La pentola inizia a bollire piu forte generando un rumore insopportabile. Lei si volta prendendomi la testa fra i palmi e lanciandomi in terra. Le osservo il volto, bianco come la neve. Un fumo scuro fuoriesce dal calderone bollente impadronendosi della stanza. La donna tiene in mano una spada color turchese muovendosi verso di me. Indietreggio tastando con le dita la cintura in cerca di un'arma. Il fumo ormai rende impossibile vedere a più di un palmo di distanza. L'aria mi soffoca mentre cerco nella stanza, ormai priva delle stesse finestre, qualcosa che possa aiutarmi. Respiro a fatica mentre la donna non sembra accorgersi di nulla, il volto non lascia trasparire alcuna emozione che sia essa positiva o negativa. La donna alza la spada in aria, pronta a fendere un colpo, alle sue spalle un fuoco divampa fino al soffitto.

Qualcuno bussa, il fumo schiarisce in direzione della porta d'entrata. La donna rivolge l'attenzione al rumore abbassando la lama incandescente. Cammina verso l'ingresso con calma e tranquillità come avesse dimenticato o ignorasse ciò che sta accadendo. La vorrei fermare, vorrei urlare ma la bocca è cucita da parte a parte. La porta si spalanca ammaccando il muro a cui si affaccia. Fuori, la meravigliosa giornata vista poco prima sembra solo un bel ricordo. Tuoni e saette illuminano il cielo scuro di rosso, fulmini scarlatti fanno risuonare l'intera pianura. La donna alza la spada parando il colpo di un'altra spada laser brandita da un avversario invisibile. L'arma del nemico, dal rosso diventa blu, come quella della donna.

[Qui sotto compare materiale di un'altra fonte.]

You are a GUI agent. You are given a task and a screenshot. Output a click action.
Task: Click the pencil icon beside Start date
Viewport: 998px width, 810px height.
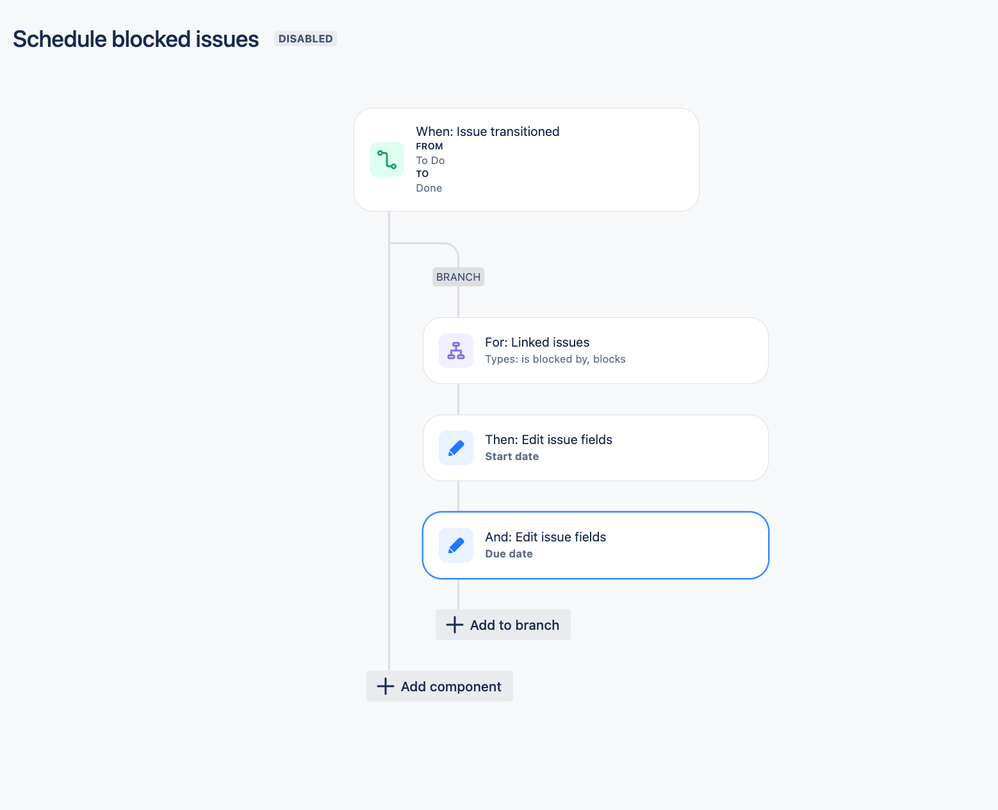pos(456,448)
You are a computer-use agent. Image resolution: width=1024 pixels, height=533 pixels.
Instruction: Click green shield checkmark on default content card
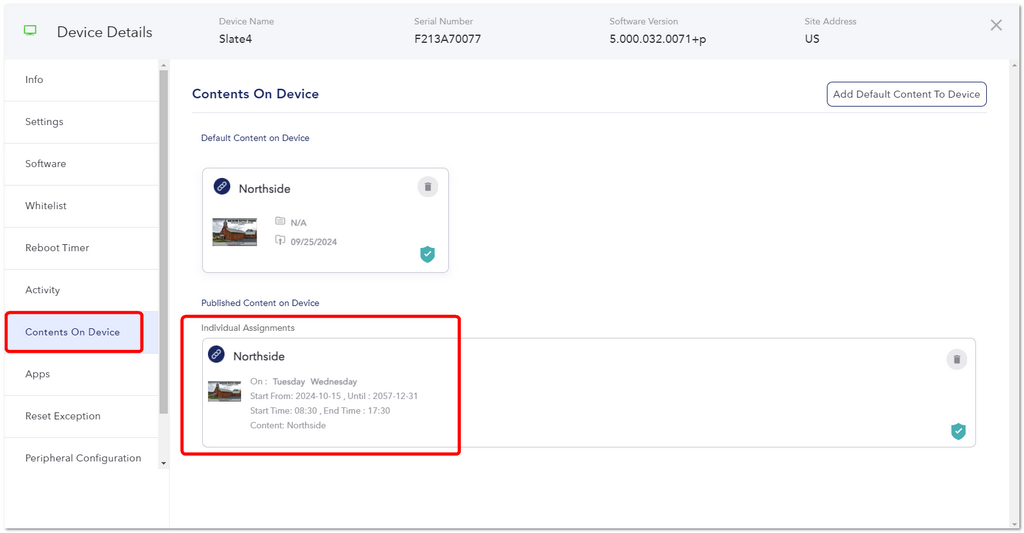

Una mano le afferra la caviglia prima che possa sferrare un colpo facendola cadere testa a terra. Tenta inutilmente di liberarsi vibrando colpi in aria. Il colore blu della spada, che prima contrastava il cielo sanguinante, svanisce in una nuvola di fumo mentre viene trascinata fuori.

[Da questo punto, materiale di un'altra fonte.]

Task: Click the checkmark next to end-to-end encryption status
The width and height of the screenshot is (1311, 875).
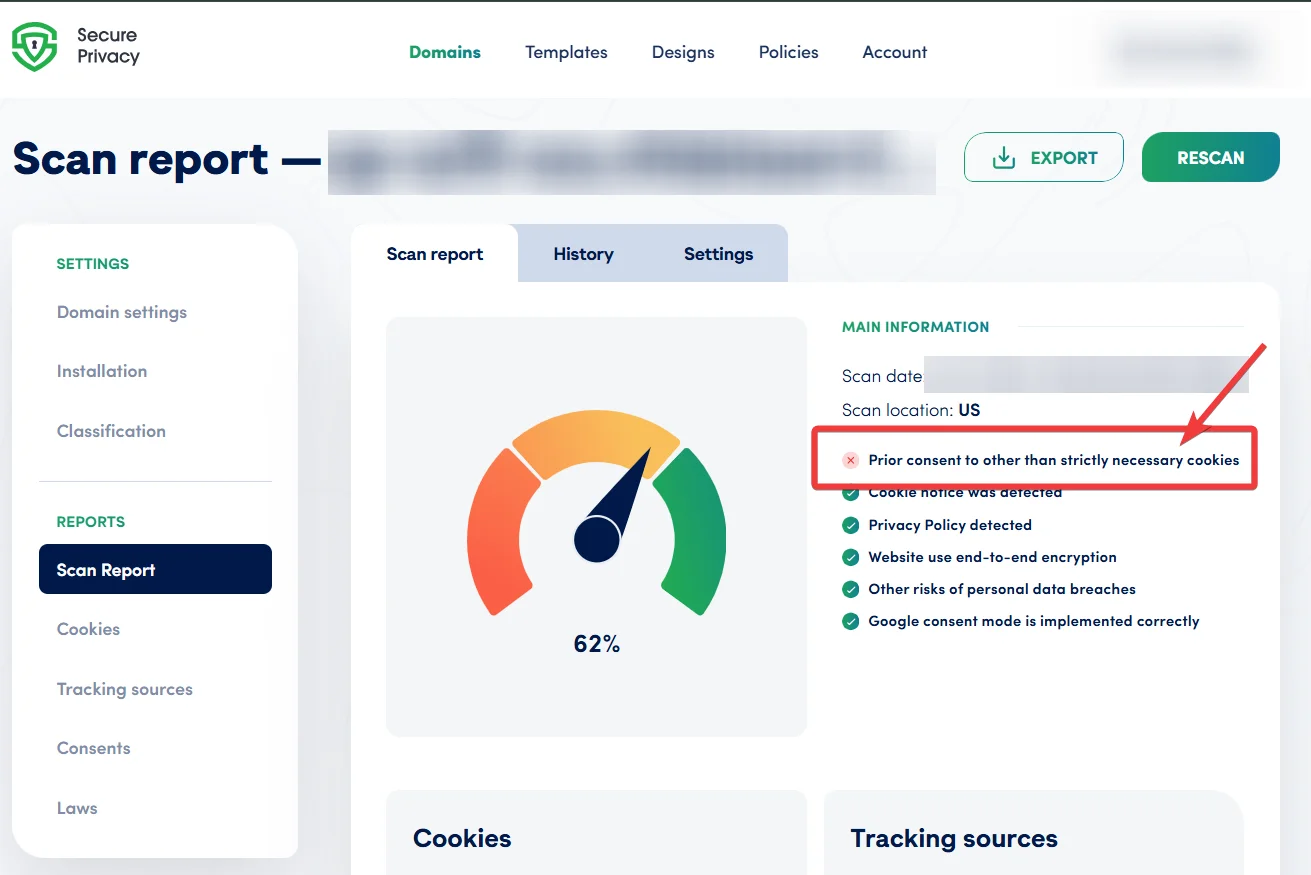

Vedo la porta, il cammino sembra sicuro, per quanto sicura possa essere una casa in fiamme. Potrei fuggire ma non riesco. Travi cadono dal soffitto in fiamme, le pareti scricchiolano mentre vengono consumate dal fuoco, il fumo mi brucia la trachea, il calore mi ustiona la pelle nuda, il calderone si rovescia a terra, i pilastri portanti crollano su loro stessi, le pareti si sgretolano. L'odore di legno bruciato, il sapore sul palato di cenere e morte, pensavo... anzi, speravo di non dover sentire più nulla del genere. Alzo lo sguardo sul tetto vedendo l'intera casa crollarmi addosso.
"Kel! Kel!". Urla una voce dal cielo. Chiudo gli occhi rimanendo per terra, sdraiato fra le fiamme, accettando silenziosamente il destino affidatomi dalla forza.